What we did, I think, was one part of that “intervention.” We got a truthful message out in the face of extreme, highly self-deluded power. And given the fact that a dialogue ensued among Jews about our message on this and other sites, and that we got so much media attention, I think the tactic was effective. Boycott, divestment, and sanctions is another part of the nonviolent intervention to persuade Israel to change.

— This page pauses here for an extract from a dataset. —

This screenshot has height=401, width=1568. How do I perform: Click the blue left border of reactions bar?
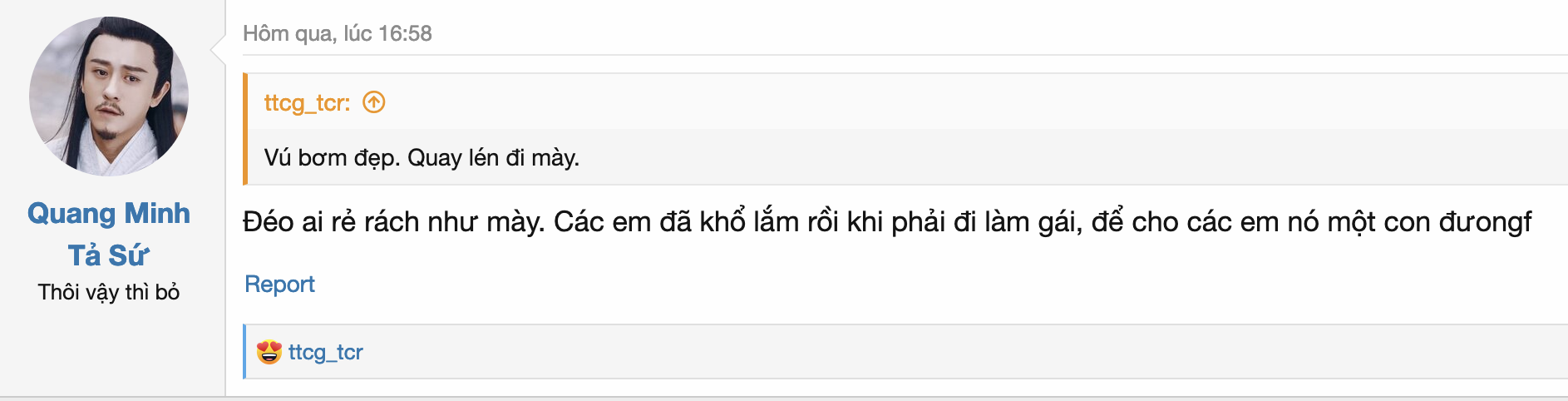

As for a positive vision, I have one word for you: Equality. Israel from its founding has been based on inequality, and inequality has been growing more over the years. I support any political program based on equality between Israelis and Palestinians, and I oppose any political program based on inequality. There are many different ways the Israel/Palestine conflict can be addressed based on equality. You can have a two state solution based on equality, a one state solution based on equality, a six state solution based on equality (Johan Galtung’s proposal for a Middle East Community, modeled after the early versions of the EU).

Today in Israel, we have a one state solution based on extreme inequality and extreme oppression. Our voices at Bibi’s speech called for change, and I stand by our actions.

P.S. – Last time I checked, JVP does not advocate for one state or two state, but for international law, human rights, and equality. Check the website, the position is clearly stated.